• WORK INSTRUCTIONS
Return, word for word, the part of the material that opens with the line containing "Given: Filter modules by Hydraulic / Solar" and closes with the line containing "(x=168, y=30)", both of those lines included.

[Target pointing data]
---
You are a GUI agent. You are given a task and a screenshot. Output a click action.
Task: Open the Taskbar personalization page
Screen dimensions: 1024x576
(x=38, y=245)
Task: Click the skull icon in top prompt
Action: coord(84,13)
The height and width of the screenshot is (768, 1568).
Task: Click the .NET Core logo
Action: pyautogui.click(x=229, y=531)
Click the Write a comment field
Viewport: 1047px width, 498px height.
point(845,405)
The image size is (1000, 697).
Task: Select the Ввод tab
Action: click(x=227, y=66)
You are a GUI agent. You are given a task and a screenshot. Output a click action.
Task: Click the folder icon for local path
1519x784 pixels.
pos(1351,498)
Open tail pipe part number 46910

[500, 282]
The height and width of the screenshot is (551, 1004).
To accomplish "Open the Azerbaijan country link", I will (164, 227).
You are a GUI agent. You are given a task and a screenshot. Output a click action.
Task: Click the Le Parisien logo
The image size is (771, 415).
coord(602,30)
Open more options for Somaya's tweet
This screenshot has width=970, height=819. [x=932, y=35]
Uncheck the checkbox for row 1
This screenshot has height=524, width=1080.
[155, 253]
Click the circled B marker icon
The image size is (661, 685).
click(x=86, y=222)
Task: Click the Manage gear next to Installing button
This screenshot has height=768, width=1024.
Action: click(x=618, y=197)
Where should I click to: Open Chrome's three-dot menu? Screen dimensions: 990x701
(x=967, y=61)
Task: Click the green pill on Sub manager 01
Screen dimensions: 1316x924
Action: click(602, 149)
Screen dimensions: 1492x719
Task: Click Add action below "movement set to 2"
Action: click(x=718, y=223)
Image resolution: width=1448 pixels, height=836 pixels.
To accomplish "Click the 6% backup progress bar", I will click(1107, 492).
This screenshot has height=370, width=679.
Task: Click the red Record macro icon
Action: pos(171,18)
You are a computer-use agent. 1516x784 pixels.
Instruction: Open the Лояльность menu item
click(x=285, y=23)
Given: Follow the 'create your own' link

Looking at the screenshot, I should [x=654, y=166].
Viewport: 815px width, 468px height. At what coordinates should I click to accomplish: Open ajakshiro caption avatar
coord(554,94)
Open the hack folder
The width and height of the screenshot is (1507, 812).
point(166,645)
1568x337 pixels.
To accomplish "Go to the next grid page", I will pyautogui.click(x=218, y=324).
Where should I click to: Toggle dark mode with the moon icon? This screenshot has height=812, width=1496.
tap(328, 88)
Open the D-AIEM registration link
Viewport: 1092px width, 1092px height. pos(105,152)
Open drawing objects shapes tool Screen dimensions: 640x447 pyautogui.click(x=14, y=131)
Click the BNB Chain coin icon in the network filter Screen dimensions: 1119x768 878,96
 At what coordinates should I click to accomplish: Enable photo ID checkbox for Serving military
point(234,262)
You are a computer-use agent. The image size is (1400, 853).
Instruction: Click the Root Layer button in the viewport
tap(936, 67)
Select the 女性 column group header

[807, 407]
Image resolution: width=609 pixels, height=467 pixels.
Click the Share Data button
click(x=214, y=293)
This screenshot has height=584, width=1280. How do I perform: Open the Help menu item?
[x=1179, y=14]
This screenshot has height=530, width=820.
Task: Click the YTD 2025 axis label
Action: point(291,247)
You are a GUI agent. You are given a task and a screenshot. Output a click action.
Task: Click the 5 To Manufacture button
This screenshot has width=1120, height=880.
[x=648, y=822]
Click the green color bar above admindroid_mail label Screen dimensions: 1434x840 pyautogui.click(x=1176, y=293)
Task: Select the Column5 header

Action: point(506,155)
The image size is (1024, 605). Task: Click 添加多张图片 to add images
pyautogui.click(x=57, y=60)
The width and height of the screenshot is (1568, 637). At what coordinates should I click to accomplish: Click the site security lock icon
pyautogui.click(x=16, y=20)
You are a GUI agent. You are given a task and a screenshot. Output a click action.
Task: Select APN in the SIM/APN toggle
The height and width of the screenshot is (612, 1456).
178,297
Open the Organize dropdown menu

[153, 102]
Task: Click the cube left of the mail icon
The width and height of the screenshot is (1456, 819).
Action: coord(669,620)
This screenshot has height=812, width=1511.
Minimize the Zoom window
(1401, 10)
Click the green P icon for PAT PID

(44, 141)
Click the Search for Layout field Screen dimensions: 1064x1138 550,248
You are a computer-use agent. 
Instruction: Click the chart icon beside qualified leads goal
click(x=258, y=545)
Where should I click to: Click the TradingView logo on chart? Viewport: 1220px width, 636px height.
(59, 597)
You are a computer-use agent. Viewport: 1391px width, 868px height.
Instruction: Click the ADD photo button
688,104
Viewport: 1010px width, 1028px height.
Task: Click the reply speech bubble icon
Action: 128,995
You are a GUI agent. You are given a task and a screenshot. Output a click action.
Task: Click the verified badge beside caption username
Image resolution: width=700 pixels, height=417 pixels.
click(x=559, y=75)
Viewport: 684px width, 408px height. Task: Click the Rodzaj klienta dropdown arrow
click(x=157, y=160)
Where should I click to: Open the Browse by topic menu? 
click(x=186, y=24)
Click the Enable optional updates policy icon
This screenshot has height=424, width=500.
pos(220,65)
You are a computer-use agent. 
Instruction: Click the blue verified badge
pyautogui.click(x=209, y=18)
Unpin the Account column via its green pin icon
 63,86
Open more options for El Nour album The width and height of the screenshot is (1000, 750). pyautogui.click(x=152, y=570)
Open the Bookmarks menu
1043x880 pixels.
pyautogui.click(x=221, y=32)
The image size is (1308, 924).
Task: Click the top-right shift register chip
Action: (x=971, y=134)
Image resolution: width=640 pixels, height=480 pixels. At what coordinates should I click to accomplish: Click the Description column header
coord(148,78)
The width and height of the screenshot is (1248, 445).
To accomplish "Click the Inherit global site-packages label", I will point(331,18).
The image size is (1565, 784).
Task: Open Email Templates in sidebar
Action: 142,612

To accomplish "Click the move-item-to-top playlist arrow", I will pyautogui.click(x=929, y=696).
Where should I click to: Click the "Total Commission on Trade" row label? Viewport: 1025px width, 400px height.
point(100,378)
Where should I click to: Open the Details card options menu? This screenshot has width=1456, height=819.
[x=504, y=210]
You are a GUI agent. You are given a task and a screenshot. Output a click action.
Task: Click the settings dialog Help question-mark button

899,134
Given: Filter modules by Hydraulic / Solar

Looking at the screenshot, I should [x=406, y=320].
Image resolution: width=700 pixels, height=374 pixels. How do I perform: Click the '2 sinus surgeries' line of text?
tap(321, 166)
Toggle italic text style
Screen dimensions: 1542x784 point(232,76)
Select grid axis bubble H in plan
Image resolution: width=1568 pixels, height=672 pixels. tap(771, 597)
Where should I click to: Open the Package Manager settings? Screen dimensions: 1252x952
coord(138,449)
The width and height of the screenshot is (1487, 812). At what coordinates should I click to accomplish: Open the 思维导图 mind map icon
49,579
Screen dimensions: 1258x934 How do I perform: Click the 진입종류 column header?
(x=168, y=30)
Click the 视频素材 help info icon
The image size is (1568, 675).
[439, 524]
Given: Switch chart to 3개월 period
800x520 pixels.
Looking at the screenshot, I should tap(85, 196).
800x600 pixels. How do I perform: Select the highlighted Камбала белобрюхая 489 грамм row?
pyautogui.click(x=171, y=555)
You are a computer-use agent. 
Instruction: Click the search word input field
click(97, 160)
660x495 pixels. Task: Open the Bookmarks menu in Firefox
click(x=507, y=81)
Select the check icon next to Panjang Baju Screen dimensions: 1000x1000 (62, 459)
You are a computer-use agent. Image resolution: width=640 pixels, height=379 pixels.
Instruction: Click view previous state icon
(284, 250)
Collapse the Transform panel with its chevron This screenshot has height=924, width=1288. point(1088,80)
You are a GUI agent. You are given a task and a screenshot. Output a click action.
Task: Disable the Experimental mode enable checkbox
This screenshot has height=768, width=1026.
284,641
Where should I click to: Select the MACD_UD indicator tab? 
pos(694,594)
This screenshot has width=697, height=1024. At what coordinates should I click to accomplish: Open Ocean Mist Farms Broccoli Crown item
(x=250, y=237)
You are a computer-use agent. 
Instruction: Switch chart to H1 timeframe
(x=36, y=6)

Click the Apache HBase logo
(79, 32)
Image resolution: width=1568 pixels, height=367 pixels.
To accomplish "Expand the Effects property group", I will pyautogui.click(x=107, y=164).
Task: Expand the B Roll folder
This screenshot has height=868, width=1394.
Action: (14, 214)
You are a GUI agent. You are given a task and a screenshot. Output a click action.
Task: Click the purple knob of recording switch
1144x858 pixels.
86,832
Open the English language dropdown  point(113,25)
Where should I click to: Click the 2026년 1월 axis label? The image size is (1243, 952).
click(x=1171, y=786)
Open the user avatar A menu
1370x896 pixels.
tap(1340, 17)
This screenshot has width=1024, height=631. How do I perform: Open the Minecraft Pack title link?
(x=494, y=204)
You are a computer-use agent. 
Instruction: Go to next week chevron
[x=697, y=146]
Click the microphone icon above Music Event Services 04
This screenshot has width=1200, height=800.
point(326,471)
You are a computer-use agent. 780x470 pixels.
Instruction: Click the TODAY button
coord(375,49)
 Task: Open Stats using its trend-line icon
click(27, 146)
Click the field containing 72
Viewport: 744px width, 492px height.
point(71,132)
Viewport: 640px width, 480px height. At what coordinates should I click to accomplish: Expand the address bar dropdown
---
• RESPONSE FOR THIS EXERCISE
Given: Filter modules by Hydraulic / Solar

Looking at the screenshot, I should [x=406, y=320].
Image resolution: width=700 pixels, height=374 pixels. How do I perform: Click the '2 sinus surgeries' line of text?
tap(321, 166)
Toggle italic text style
Screen dimensions: 1542x784 point(232,76)
Select grid axis bubble H in plan
Image resolution: width=1568 pixels, height=672 pixels. tap(771, 597)
Where should I click to: Open the Package Manager settings? Screen dimensions: 1252x952
coord(138,449)
The width and height of the screenshot is (1487, 812). At what coordinates should I click to accomplish: Open the 思维导图 mind map icon
49,579
Screen dimensions: 1258x934 How do I perform: Click the 진입종류 column header?
(x=168, y=30)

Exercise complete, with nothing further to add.